** Start of EXCERPTED TEXT **

Migration Guide v1.1 -> v2.0

For v2.0, the library was rewritten and redesigned in its entirety. The new design is more focused and powerful, and closer to std::format than previously.

This guide isn't exhaustive, because the changes are very extensive, but should be enough to get you started.

C++17 required

v1 required C++11 in order to compile. v2, at least at this point, requires C++17.

Header files changed

The base header is renamed from <scn/scn.h> in v1 to <scn/scan.h> in v2.

To get support for wchar_t input, include <scn/xchar.h>. This is done to ease compile times.

"scan_" prefix added to many names

To prepare for standardization, in v2, many names have the prefix scan_, or otherwise indicate being related to scanning.

Changes include:

v1	v2
`scn::error`	`scn::scan_error`
`scn::basic_arg`, `scn::basic_args`, `scn::arg_store`	`scn::basic_scan_arg`, `scn::basic_scan_args`, `scn::scan_arg_store`
`scn::basic_context`	`scn::basic_scan_context`, `scn::scan_context`
`scn::basic_parse_context`, `scn::parse_context`	`scn::basic_scan_parse_context`, `scn::scan_parse_context`

Argument passing and return value

The largest change is in how values are returned from scn::scan and other scanning functions.

In v1, values were passed to scn::scan by lvalue reference as out parameters. The return value was used to get information about the leftover input data, and about possible errors.

int i;
std::string str;
auto result = scn::scan("123 input", "{} {}", i, str);

In v2, the values are returned from scn::scan, wrapped in an scn::expected. The types of the arguments are given in an explicit template parameter list, instead of being deduced from the given arguments.

auto result = scn::scan<int, std::string>("123 input", "{} {}");
if (result)
auto& [i, str] = result->values();

The result value above is truthy when the operation was successful. Use result->range() to get a subrange over the unparsed input, result->begin() and result->end() to get the beginning and the end of that range, respectively, and result->values() to access the parsed values through a std::tuple. If only a single value is read, result->value() can be used to access it directly. If result contains an error, use result.error() to access it.

** End of EXCERPTED TEXT **

*TASKS TO COMPLETE*
(A) In the migration guide, please rewrite the paragraph beginning "The result value above is truthy" as a short bulleted list that keeps its main facts.
(B) Write the next part of the scanning-library migration guide, picking up after its last paragraph.

** Start of DATA SECTION **

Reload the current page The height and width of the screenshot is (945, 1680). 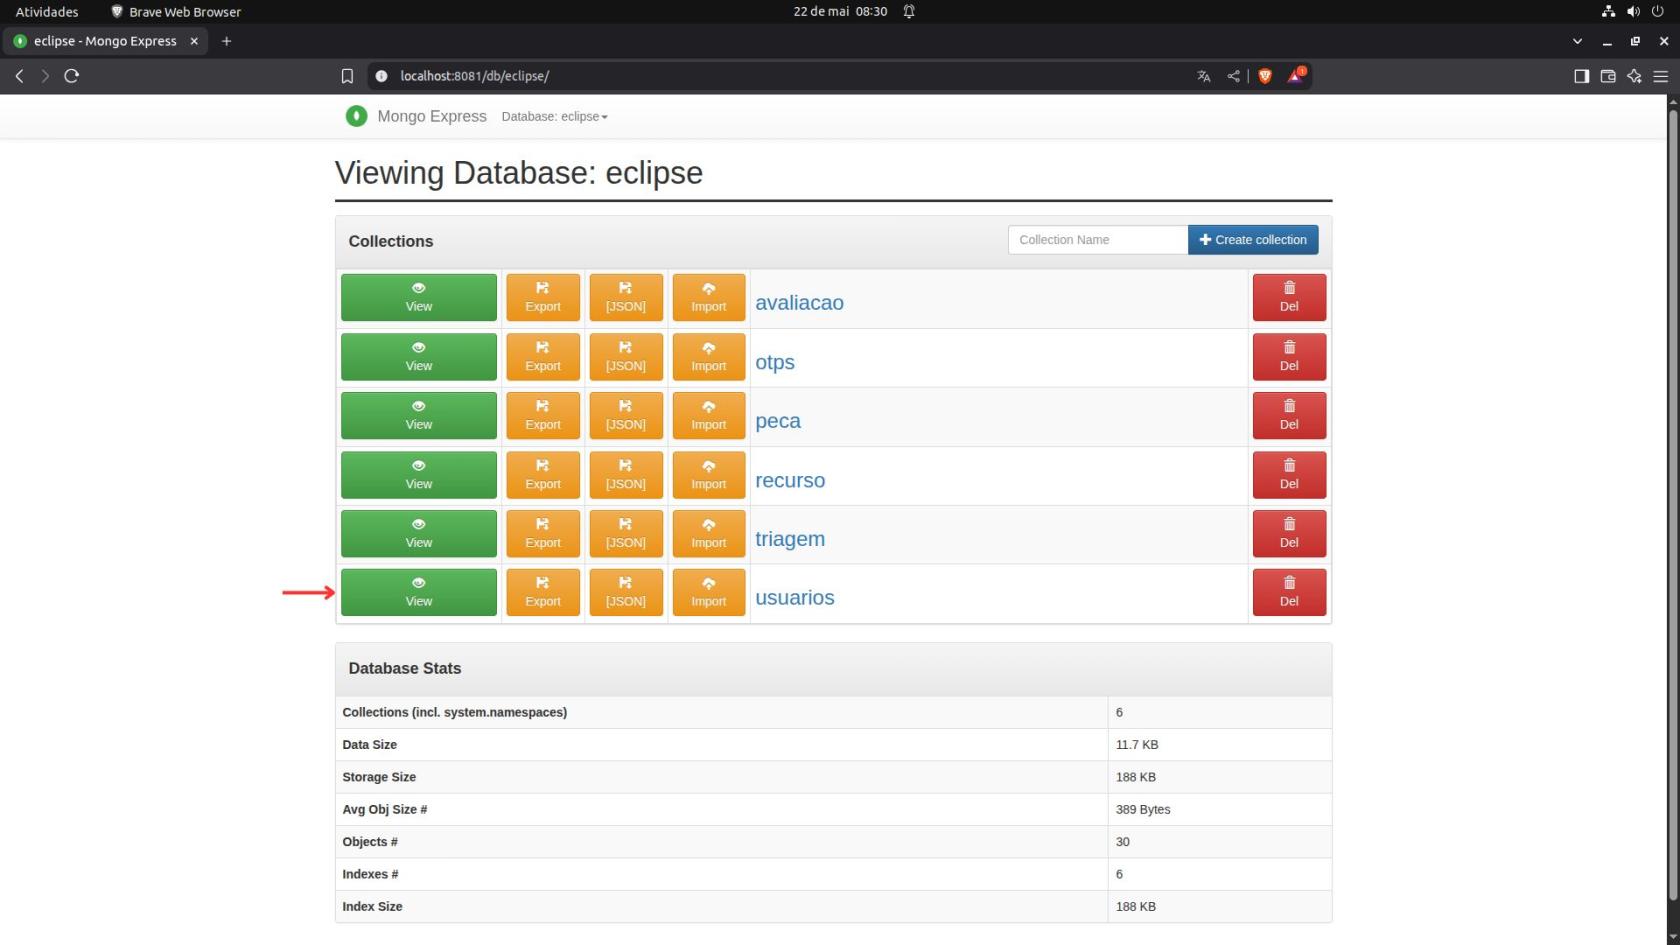point(72,76)
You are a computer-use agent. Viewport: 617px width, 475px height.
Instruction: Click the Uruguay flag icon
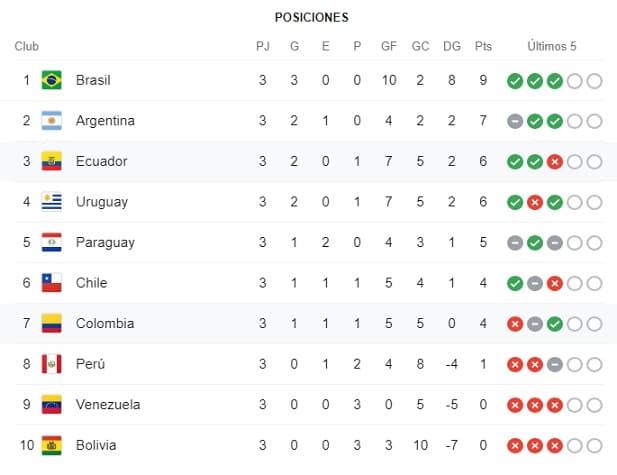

** End of DATA SECTION **

*IN RESPONSE*
(A)
- `result` is truthy when the operation succeeds.
- `result->range()` gives a subrange over the unparsed input.
- `result->begin()` and `result->end()` give the beginning and end of that range.
- `result->values()` gives access to the parsed values through a `std::tuple`.
- `result->value()` accesses the value directly when only a single value is read.
- `result.error()` accesses the error if `result` contains one.

(B)
No more "indirect" ranges: revamped source range error handling

The notion of "indirect" ranges from v1 is removed in v2. Indirect ranges were source ranges, the value type of which was scn::expected<CharT>, instead of CharT. This was to enable source ranges to report their own errors to the library, and for it to pass them forward to the user. In v2, the value type of the source range must either be char or wchar_t.

This approach was arguably against the principles of Ranges, and made a lot of things more complicated than they needed to be.

In v2, the separation of I/O and input parsing is more clearly separated. scnlib is not intended to be an I/O library, and that it shan't try to be. In the optimal case, if I/O needs to be performed to fetch the data to be passed to scnlib, that is done by the user, to ensure proper behavior and error recovery. Also, when scnlib is given plain contiguous strings as input, instead of more complicated ranges, a number of optimizations are enabled.

std::string input;
std::getline(file, input);

auto result = scn::scan<int>(input, "{}");

If doing your own I/O isn't possible, or is for some reason unfeasible, some other options are available:

1) A FILE* can be given as the source to scn::scan, or in the case of stdin, scn::input can be used.

1) A scn::basic_istreambuf_view/scn::basic_istreambuf_subrange can be given as a source range to scn::scan. These types wrap an arbitrary std::basic_istream/std::basic_streambuf. This can be useful, if you already have a std::basic_istream, and don't want to accidentally read anything extra from the stream, like with std::cin.

auto result = scn::scan<int>(my_file, "{}");

2) Signal errors like any other range signals them: by reaching the end prematurely, or with exceptions (discouraged). If using a custom user-provided range, this is likely the only option.

auto result = scn::scan<int, double>(custom_source_range, "{} {}");
// result can be true, if both the int and the double could be scanned,
// but the given range reached an error condition.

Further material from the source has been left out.